The city's decision to award separate contracts for the disconnection of utilities, rather than including the work as part of each demolition job, led to a cumbersome process, city spokesman Vincent Basara acknowledged.
"We welcome the county's involvement," he said Thursday. "We experienced some unanticipated setbacks, and we believe this will streamline the process."
James Blanda, executive director of the CCIA, said Camden officials asked the authority to take on more oversight.
"Demolition projects are not the easiest," Blanda said. "There can be many unexpected elements to it, and if this was a smaller project, I'm sure they would have been able to handle it themselves."
Over the last decade, Camden officials have grown accustomed to ceding control over the day-to-day operations. In 2002, Camden was subject to what was believed to be the biggest municipal takeover in U.S. history, eliminating all authority from the mayor and City Council. Though the takeover ended in 2010, Camden remains impoverished, and its annual budget is heavily dependent on state aid. In 2013, the local police department was disbanded in favor of a county force. Later that year, Gov. Christie announced a state takeover of Camden's schools.

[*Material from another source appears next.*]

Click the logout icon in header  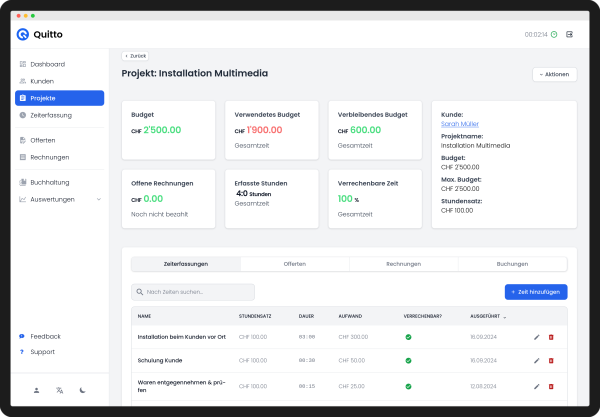tap(569, 34)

Mayor Dana L. Redd has vowed to reduce the city's pervasive blight by rehabbing or demolishing buildings that are empty and in disrepair, often abandoned by owners who walked away or stopped paying taxes. A survey last year by the nonprofit group CamConnect and the Camden Community Development Association found that close to 15 percent of the nine-square-mile city's structures were vacant, and about 37 percent of city land could be considered empty if 8,000 vacant lots are included.
In October the city began the demolitions, believed to be the largest such project in the state. The 62-building phase is funded by a federal grant. The second phase, the $8 million destruction of 534 remaining structures, will be financed by a bond to be paid off with a tax on city parking lots. Officials said last year that they hoped to have the demolitions finished within 18 months.

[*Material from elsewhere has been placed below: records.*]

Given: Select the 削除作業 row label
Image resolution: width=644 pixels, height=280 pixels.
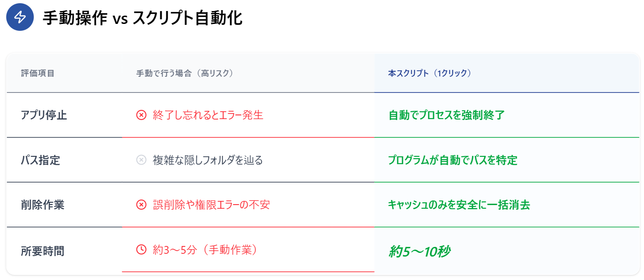Looking at the screenshot, I should (43, 205).
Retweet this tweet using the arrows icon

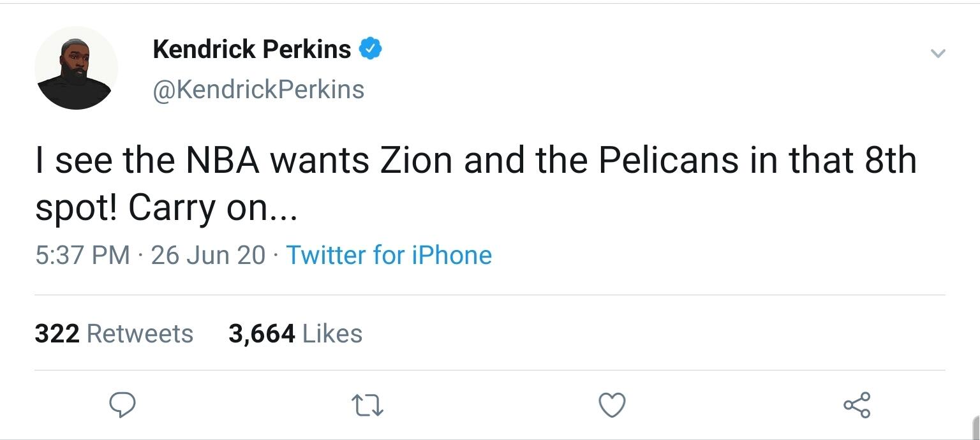[368, 406]
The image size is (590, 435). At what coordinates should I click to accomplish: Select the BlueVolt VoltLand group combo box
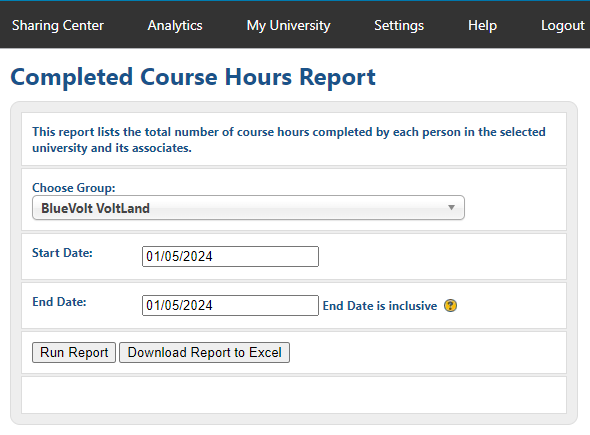pyautogui.click(x=248, y=208)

City representatives, City Attorney Mark Riondino, and members of the CCIA met numerous times to draw up contracts to draw bidders, Basara said. The houses on the demolition list are divided into five groups, each of which was put out to bid in December as a separate contract.

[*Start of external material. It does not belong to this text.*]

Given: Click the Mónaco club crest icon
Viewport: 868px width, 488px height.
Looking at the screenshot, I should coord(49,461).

National Demolition & Recycling of Hamilton, N.J., was awarded all five after bidding a low price for the work - an average of under $13,000 to raze each house. City officials have said teardowns can cost up to $25,000.
Representatives from National Demolition have declined to comment. People with knowledge of the bidding process said the company pulled out of the $6.8 million contract because its officials thought the city had downplayed the extent of the asbestos removal required in many of the properties, and misrepresented other specifications that led the company to underestimate the overall cost. Since then, the Burlington County company Winzinger Inc. has been awarded a contract to raze 101 properties.
The city awarded the first 62 houses to the North Jersey-based Tricon Enterprises, which knocked down a building in Whitman Park after a well-attended news conference in January.
Just six homes have been razed since then. Six other demolitions are underway, Basara said, and 29 additional buildings are ready for demolition.
Blanda, of the CCIA, said the authority would amend the remaining contracts before putting them out to bid, most likely by bundling the utility disconnection work with the rest of the work required at the demolition sites. He said Camden's officials may have wanted to save money by putting the utility disconnections out to bid separately, and also indicated that any asbestos concerns would be addressed in amended contracts.
Blanda said the CCIA would start work right away on putting new contracts together but said that without contractors signed on, it was impossible to say how long the project would take.
"It could be 18 months, but it could be eight months," he said. "Everyone wants to get these units down. The most important thing is to do it right."